Domingo, 22 de dezembro de 2024
Por Redação O Sul | 22 de maio de 2022
Presidente da Comissão Independente da Organização das Nações Unidas (ONU) criada para investigações sobre a Síria e ex-secretário de Direitos Humanos do governo FH, o cientista político Paulo Sérgio Pinheiro afirma que a democracia brasileira vive uma crise sem precedentes sob o governo Bolsonaro. Para ele, a retórica do presidente de colocar em dúvida o sistema eleitoral mina a credibilidade do país na comunidade internacional e o soft power que o país já teve. Acompanhe a entrevista.
1. Como está a qualidade da democracia brasileira sob o governo Bolsonaro? Não há um componente do elenco de direitos humanos definidos pelos pactos internacionais em que este governo não tenha promovido um retrocesso. Colaborei de perto com todos os presidentes, de Sarney a Dilma. Nenhum governo tratou a sociedade civil como inimiga como este governo faz. Na questão indígena, a Comissão Arns denunciou o governo por tentativa de um genocídio ao Tribunal Penal Internacional, e a queixa foi aceita para exame. Na questão da pandemia, o Tribunal dos Povos, um tribunal de opinião, vai fazer uma sessão em São Paulo nos dias 24 e 25 de maio para avaliar essa conjuntura. As transições democráticas, nos anos 1980, buscaram restaurar um sistema constitucional, com eleições livres. Sob qualquer indicador, a qualidade da democracia no Brasil decaiu extraordinariamente com Bolsonaro.
2. Apesar desse panorama que o senhor traça, as instituições brasileiras funcionam? A democracia do Brasil está na UTI, e as instituições não funcionam. O campeão de ineficiência é o procurador-geral da República. Na CPI da Covid, a PGR não fez nada.
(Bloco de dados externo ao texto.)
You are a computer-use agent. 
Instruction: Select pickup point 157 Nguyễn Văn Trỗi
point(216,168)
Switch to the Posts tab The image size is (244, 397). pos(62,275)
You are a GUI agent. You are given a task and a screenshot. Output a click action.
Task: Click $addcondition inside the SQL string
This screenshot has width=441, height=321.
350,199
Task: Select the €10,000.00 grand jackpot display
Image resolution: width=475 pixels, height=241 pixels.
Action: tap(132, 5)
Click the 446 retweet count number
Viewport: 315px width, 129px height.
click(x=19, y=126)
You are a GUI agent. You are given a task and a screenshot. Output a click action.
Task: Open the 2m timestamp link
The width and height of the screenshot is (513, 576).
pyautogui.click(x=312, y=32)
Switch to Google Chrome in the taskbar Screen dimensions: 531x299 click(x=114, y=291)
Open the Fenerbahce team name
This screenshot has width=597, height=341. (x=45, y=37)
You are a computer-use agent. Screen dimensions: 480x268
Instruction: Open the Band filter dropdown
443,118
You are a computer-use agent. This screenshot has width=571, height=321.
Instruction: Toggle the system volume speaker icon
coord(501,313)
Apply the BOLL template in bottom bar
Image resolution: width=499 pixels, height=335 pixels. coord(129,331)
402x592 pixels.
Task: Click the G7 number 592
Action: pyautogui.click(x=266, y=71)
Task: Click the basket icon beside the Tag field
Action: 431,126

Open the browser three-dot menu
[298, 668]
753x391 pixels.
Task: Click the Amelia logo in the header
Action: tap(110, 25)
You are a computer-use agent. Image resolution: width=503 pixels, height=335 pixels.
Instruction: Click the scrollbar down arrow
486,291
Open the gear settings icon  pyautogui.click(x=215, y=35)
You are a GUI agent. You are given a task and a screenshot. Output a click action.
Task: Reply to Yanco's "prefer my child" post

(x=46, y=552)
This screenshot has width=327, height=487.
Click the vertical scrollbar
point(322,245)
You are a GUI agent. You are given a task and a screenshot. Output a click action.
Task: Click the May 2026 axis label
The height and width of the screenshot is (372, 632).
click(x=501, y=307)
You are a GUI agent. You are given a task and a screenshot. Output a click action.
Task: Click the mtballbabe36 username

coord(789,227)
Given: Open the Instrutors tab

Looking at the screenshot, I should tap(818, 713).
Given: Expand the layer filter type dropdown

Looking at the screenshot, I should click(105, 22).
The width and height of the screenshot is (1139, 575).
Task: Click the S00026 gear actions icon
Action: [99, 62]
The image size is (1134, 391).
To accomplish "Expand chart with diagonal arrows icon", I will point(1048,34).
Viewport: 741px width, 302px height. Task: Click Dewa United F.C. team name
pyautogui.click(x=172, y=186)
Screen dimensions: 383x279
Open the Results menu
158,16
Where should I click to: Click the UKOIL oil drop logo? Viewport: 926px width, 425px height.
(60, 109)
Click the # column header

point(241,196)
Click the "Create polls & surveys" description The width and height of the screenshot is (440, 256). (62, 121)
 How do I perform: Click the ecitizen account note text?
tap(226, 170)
É uma lástima também a democracia não poder contar com o presidente da Câmara, que tem sido um pau mandado do presidente.
3. Mas o senhor tem elogiado o Supremo Tribunal Federal. “O STF se tornou o bastião de resistência à escalada autoritária do presidente da República e devemos saudar isso. Todas as instituições falham, e o Supremo Tribunal Federal falhou ao reconhecer a validade da Lei de Anistia (em 2010). Felizmente, o Supremo se refez e, nos estados, o Ministério Público segue atuante. O Congresso é que, infelizmente, não exerce papel de contrapeso.”
4. Membros das Forças Armadas têm respaldado as posições do presidente de colocar em descrédito o sistema eleitoral. Quais os riscos dessa atitude? O TSE teve a péssima ideia de convidar as Forças Armadas para integrar a Comissão de Transparência Eleitoral. Puseram um cavalo de Troia lá dentro e, agora, o ministro (Edson) Fachin (presidente do TSE) teve que dar uma resposta devida porque o general que está na comissão (Heber Garcia Portella) atiça dúvidas irmanadas com a posição do presidente e que não têm respaldo técnico.
5. Na sua avaliação, as Forças Armadas apoiam essas posições políticas do presidente? O ministro (Luís Roberto) Barroso deu recentemente uma declaração em Harvard dizendo que os militares estão enquadrados pelo presidente, e o ministro de Defesa (general Paulo Sérgio Nogueira de Oliveira) fez uma nota de protesto inapropriada. Houve aquela ridícula parada de tanques cheios de fumaça no Planalto no ano passado, e a absolvição do ex-ministro da Saúde Eduardo Pazuello, que pelo regulamento militar deveria ter sido punido (por participar de manifestação política). As Forças Armadas têm se mostrado enquadradas pelo presidente.
6. O governo dos Estados Unidos tem se manifestado, por meio de diversos diplomatas, defendendo o sistema eleitoral brasileiro. Como o senhor vê isso? Esse comportamento da diplomacia dos Estados Unidos é ruim, é inadequado, porque não se trata uma potência emergente dessa maneira. A rigor, não deveriam se manifestar sobre assuntos internos de um país da importância que o Brasil já teve. Apesar disso, fico contente que a mensagem venha. O embaixador William Burns (diretor da CIA, que teria pedido a membros do governo brasileiro que Bolsonaro deveria parar de lançar dúvidas sobre o sistema eleitoral) é um diplomata extremamente qualificado e foi um dos primeiros reis magos que vieram ao Brasil anunciar que não se deve dar golpe.
7. E como essa posição de Bolsonaro afeta a imagem internacional do Brasil? Sob Bolsonaro, o Brasil perdeu parte de seu soft power. O Brasil havia se tornado nos últimos 25 anos uma respeitada potência emergente porque era um interlocutor válido, que cumpre os acordos que assina. Apesar de termos um recorde de graves violações de direitos humanos, todos queriam ficar na foto com o Brasil. Resta pouco disso, mas se virarmos uma república das bananas, isso vai pelo ralo.